Proposals from healthy people with no serious family medical history for moderate cover (say pounds 60,000), are normally underwritten without any further checks.

For larger sums, even if the proposer is healthy, he or she will be asked to provide a report from their doctor. If that reveals anything untoward, the proposer will be asked to have a full medical. For much larger sums (for example, over pounds 200,000), the proposer will have to have a medical anyway.

But one company, Prosperity Financial Services, which is part of Municipal Mutual, is offering a policy for healthy people who take a special Bupa or Nuffield Hospital health check-up. The cost of this check-up is pounds 45, as opposed to the pounds 100-plus usually demanded. If they pass it they will be offered a lower premium. The medical fee is offset against premiums for those who pass the check-up.

This concept of taking a medical to obtain cheaper life cover is commonplace in the US, but so far, Prosperity is the only company to provide it in this country.

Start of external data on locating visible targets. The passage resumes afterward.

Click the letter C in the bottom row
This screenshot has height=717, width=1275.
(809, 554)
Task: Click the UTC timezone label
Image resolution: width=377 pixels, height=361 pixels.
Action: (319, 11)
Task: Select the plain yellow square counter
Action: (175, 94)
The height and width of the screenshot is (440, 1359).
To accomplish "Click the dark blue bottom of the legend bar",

This 'Life Choice' policy is only available to non-smokers under 60 whose blood pressure and cholesterol levels are within normal ranges and who have no record of coronary arterial deaths in the family under the age of 60. They must also not be too fat for their age.

The tests include electrocardiogram and blood profiling (which can act as an early warning for heart disease, as well as showing up a wide range of medical ailments) and counselling on diet, exercise and coronary risk factors to encourage you to lead an even healthier lifestyle.

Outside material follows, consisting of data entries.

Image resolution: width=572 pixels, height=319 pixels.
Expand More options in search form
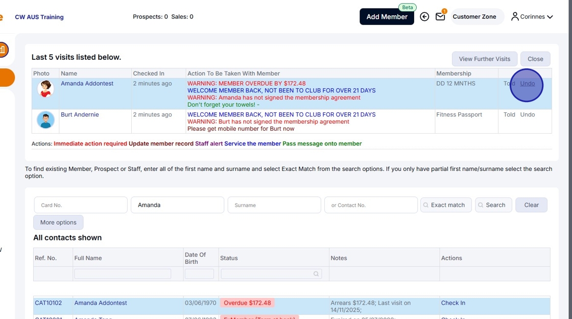tap(58, 223)
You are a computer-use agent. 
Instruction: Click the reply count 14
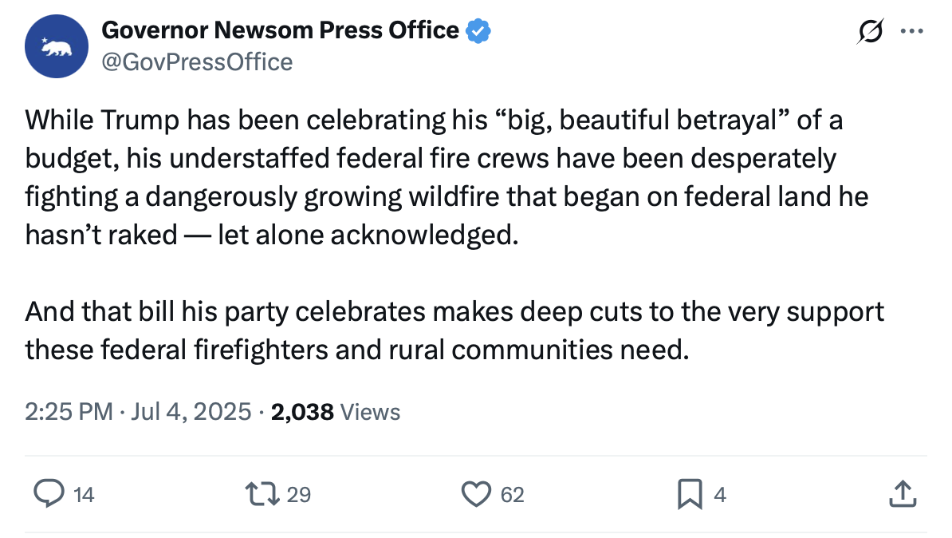point(84,495)
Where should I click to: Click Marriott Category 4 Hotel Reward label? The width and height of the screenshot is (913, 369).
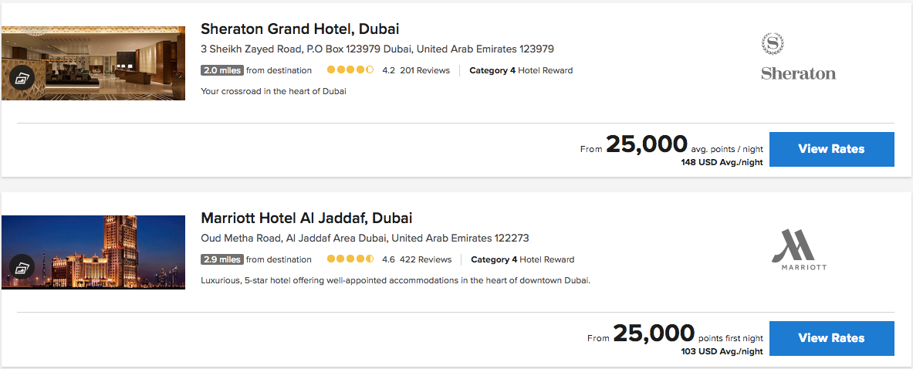click(522, 259)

If you feel you might not qualify for the cheaper policy, you can opt for Prosperity's standard policy. However, the questions they ask on their proposal form are more detailed, and there are more, than on standard proposal forms for other companies.

For example, they inquire about family history - cancer, stroke, diabetes, kidney, circulatory, heart or hereditary disease. General Accident Life's standard form asks about height and weight, and asks whether you have had blood tests or treatment for any disorder, or whether you have seen a doctor within the past five years. They both enquire about Aids, hazardous pursuits or travelling outside the UK.

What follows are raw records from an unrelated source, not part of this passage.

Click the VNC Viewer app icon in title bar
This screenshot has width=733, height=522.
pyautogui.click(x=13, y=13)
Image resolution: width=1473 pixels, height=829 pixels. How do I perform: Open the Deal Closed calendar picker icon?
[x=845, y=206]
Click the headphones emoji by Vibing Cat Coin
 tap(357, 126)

Jeremy Oakley, head of marketing for PPP Lifetime, which offers a very competitive rate for term assurance, says: 'We will watch what happens with interest. When we launched our term assurance, we did try to add value by offering large discounts on health checks, follow-up visits to well clinics and dietary and health consultations, but it didn't really work. People didn't take it up so we withdrew the discounts.

''We think what Prosperity is doing is a nice idea, but wonder how long it can hold those premiums down.'

A spokesman for GA says: 'I know this system is very popular in the US, and in some respects it does offer a small number of people very beneficial terms. But the policy does only accept first-class lives, and things could come out of the tests that would need explaining.

'If people filled out a standard form for a not very high sum, these points might not come out and they would get the insurance. I wonder what happens to people who are refused the cheaper premium because of the results of the medical?'

Stuart Clarke of Prosperity says: 'If they fail the medical they are offered the standard proposal and as long as nothing too serious is found there will be no problem. We have not turned anyone down, yet.'

Prosperity will also pay out the sum assured on diagnosis of a terminal illness where the life expectancy is less than 12 months, as long as the policy has more than two years to run.